We are denied access to some of them because of the nature of the work undertaken there, whether it be spies practicing the dark arts of espionage or data centers building vast knowledge banks as they track our online activities. A few places are so secret that they are not even officially acknowledged, or their exact locations are unknown. Others are off bounds for security reasons—such as the room containing the English Crown Jewels—or because they are simply too dangerous for us to enter (anyone fancy a day trip to the aptly named Snake Island?). Still others hold historical secrets, such as the legendary Amber Room that seemingly disappeared from the face of the Earth, or the Tomb of Genghis Khan, whose occupier ordered brutal measures to keep its location hidden. One site—the Great Pacific Garbage Patch—may even be described as a dirty big secret, an environmental disaster in the making that the world’s governments scarcely acknowledge.

Whether you are driven by a raging belief in your right to know, or are simply a bit of a nosy parker, within these pages you can embark on a tour of some of the most secret, hard to reach or closely guarded places on the planet (though of course, there may be a few still even more secret places that we simply haven’t heard about yet!). Where else could you catch a glimpse inside the caves of Tora Bora, learn about the CIA headquarters or peek into the vaults of the Bank of England, all without having to get out of your armchair?

We start our tour far below the waves of the Pacific Ocean, looking at a submarine wreck that symbolizes all the intrigue of the Cold War. From there we gradually work our way eastward around the globe, stopping off in locations as disparate as Washington, DC, the Vatican Secret Archives, a mountain lair in North Korea and a satellite station in the Outback of Australia.

Whatever our motives for wishing to uncover a secret, the process of discovery is a delectable one. The American poet, Robert Frost, neatly captured the frisson of excitement that a secret can inspire within us when he wrote: “We dance round in a ring and suppose, but the secret sits in the middle and knows.” So sit back and strap in for the journey of a lifetime to places that you either never knew existed or couldn’t hope to visit even if you wanted to.

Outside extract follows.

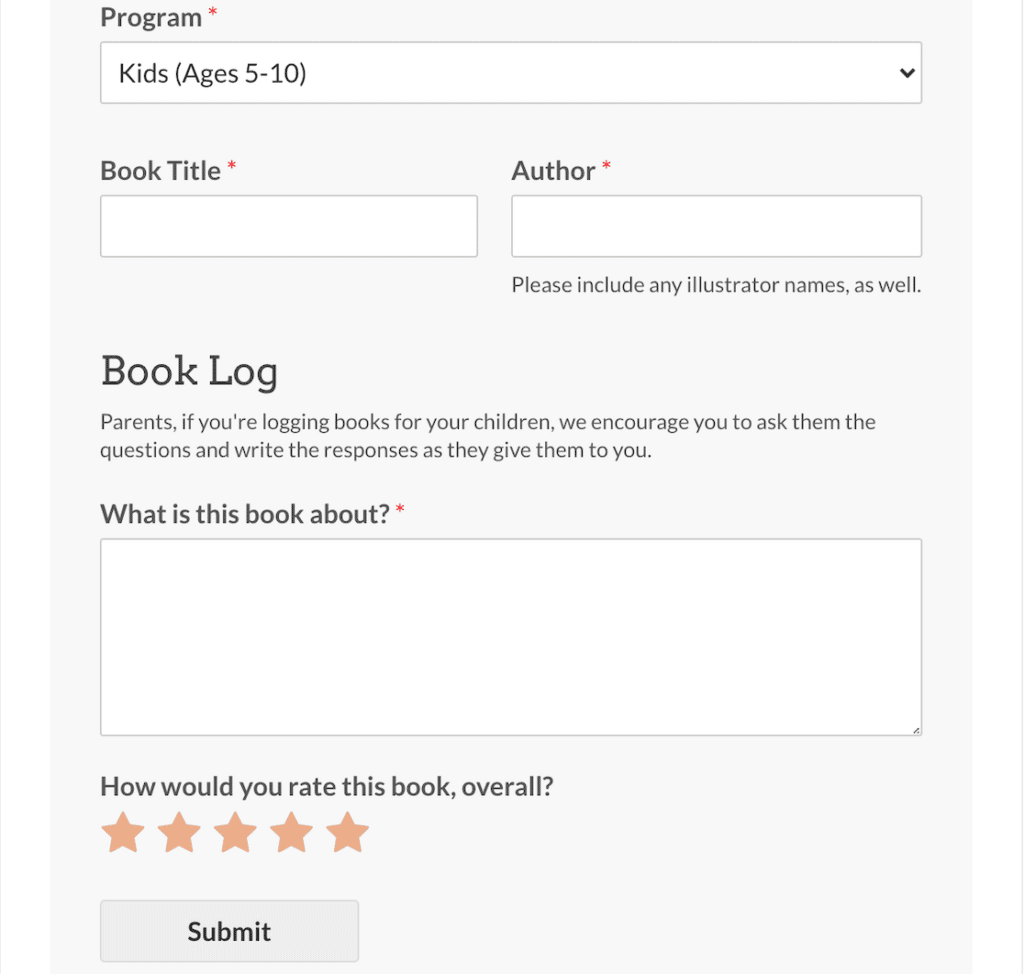
Task: Grab the text area resize handle
Action: point(916,730)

Go on, push at the door. It’s open…

1 Wreck of submarine K-129

LOCATION Beneath the Pacific Ocean

NEAREST POPULATION HUB Petropavlovsk, Russia

SECRECY OVERVIEW Location uncertain: a sunken submarine at the heart of a Cold War mystery.

The K-129 was a nuclear-equipped submarine that sailed as part of the Soviet Pacific Fleet. After sinking in unknown circumstances in 1968, it was located by US forces, who subsequently attempted to raise it in a covert “black op.” While some of the wreckage was retrieved, much remains in the sea—exactly what the Americans found, and in what circumstances, remains a mystery to this day.

Launched in 1960, the K-129 was based at the Rybachiy Naval Base in Russia’s far eastern Kamchatka region. On February 24, 1968, the vessel and her 98 crew set out on a scheduled patrol and, after undertaking a deep-sea test dive, the captain reported that all was well. Nothing more was ever heard from the sub.

In March 1968, Soviet naval headquarters implemented a massive search and rescue effort across the North Pacific. They failed to find the submarine, but their efforts attracted the attention of American intelligence. By analyzing data from its underwater Sound Surveillance System, the US pinpointed the resting place of the K-129, almost 5,000 meters (16,500 ft) beneath the waters of the Pacific.

Confronted with the opportunity to get his hands on one of the USSR’s nuclear fleet, President Nixon authorized a top secret salvage attempt known as Project Azorian. A bespoke vessel, the Hughes Glomar Explorer, was built especially for the job. The cover story was that the ship was to be used for mining manganese nodules from the seabed.